1. Over at the Seattle Times, editorial writer Joni Balter has an item about a "tidbit" PubliCola (that's an inner-capped "C," by the way) published last week---our story about the local tourism bureau's efforts to lobby city officials by encouraging downtown visitors to take photos and write letters to city officials when they witness illegal behavior---that's odd for a couple of reasons.
First, Balter says we reported on the story "a few years after the fact." That may have been a poor choice of words, but it isn't true. The letters and photos we wrote about were actually sent last week.
And: "Tidbit" is a funny word choice for a story the Times finally picked up on today ... and elevated to front-page status.
2. Also at the Times: About a third fewer new voters have registered in the state than did so during the first nine months of 2008. Young people, according to the secretary of state, were the least likely to register despite online technology that makes registering easier than it's ever been.
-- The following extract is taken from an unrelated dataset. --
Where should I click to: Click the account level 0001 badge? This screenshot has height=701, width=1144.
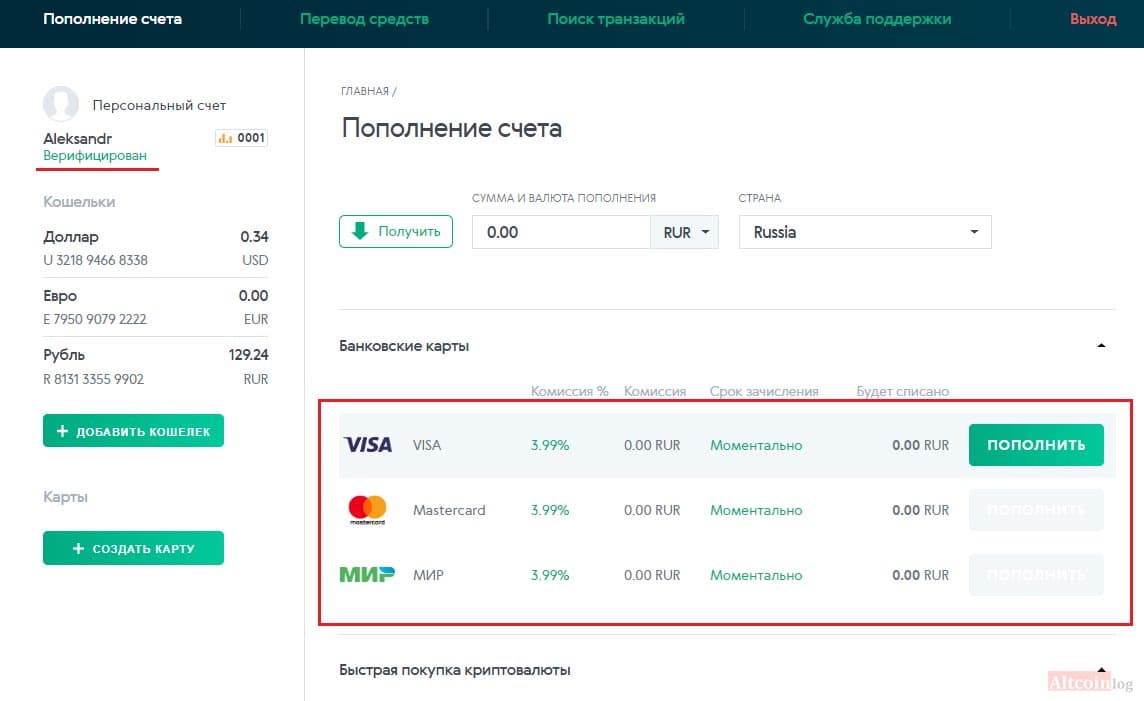241,138
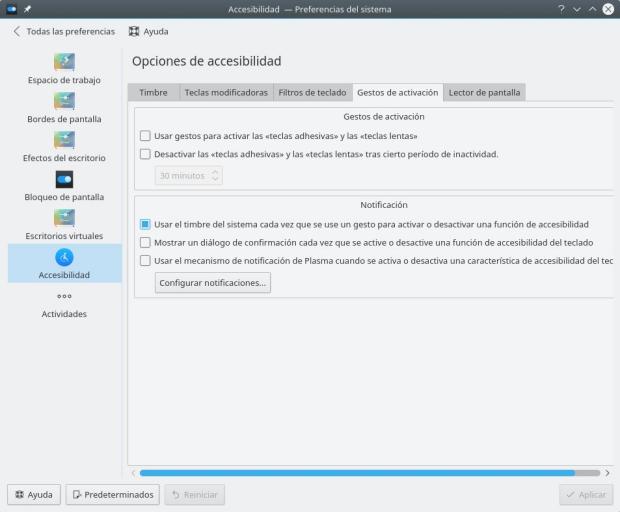Click the Predeterminados button
620x512 pixels.
click(113, 494)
Yesterday was the final day to register online.
3. Bloomberg News reports that Seattle residents feel their jobs are more secure than they did a year ago, with 91 percent of employed Seattleites saying they feel their jobs are secure---an 8 percent jump over 2011.
4. Breaking Democratic Party ranks, state Rep. Reuven Carlyle (D-36) has endorsed Republican Bill Finkbeiner, former senate majority leader, over Democratic Lieutenant Governor Brad Owen, the PI.com reports. Owen is perhaps best known for traveling the state with his rock band, warning schoolchildren about the dangers of pot.
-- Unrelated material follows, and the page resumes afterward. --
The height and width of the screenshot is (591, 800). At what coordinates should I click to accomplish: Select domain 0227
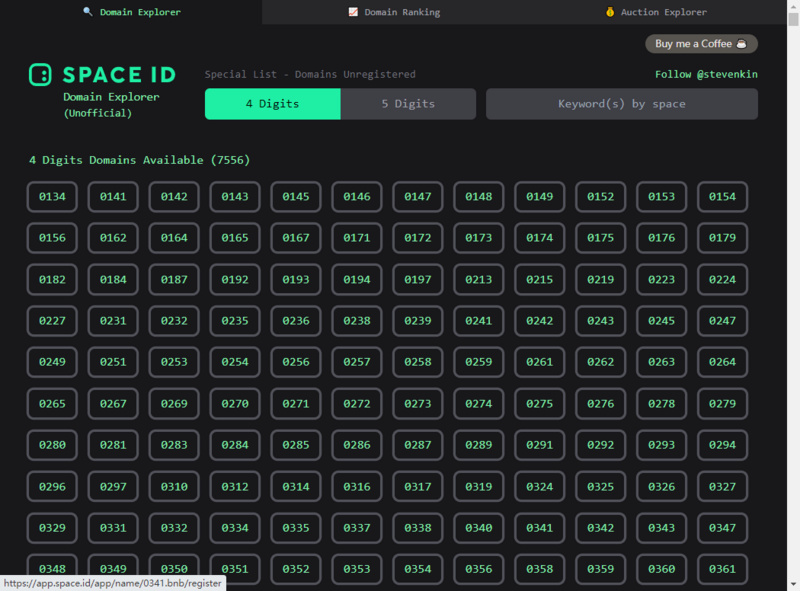(51, 320)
5. At the Ballard News Tribune, League of Education Voters founder Lisa MacFarlane makes the case for I-1240, the charter schools initiative, arguing that more-flexible charters will "students who aren’t succeeding in traditional school settings, or who need a different learning environment to reach their full potential."
6. The AP reports that before he cast himself as a "moderate" in the race for governor, Republican Rob McKenna met behind closed doors with the American Legislative Exchange Council, a controversial conservative group that crafts legislation for right-wing lawmakers, supports voter ID laws aimed at suppressing turnout among minority groups that traditionally vote for Democrats, and supports "stand your ground" laws like the one Trayvon Martin's shooter, George Zimmerman, cited in his defense earlier this year.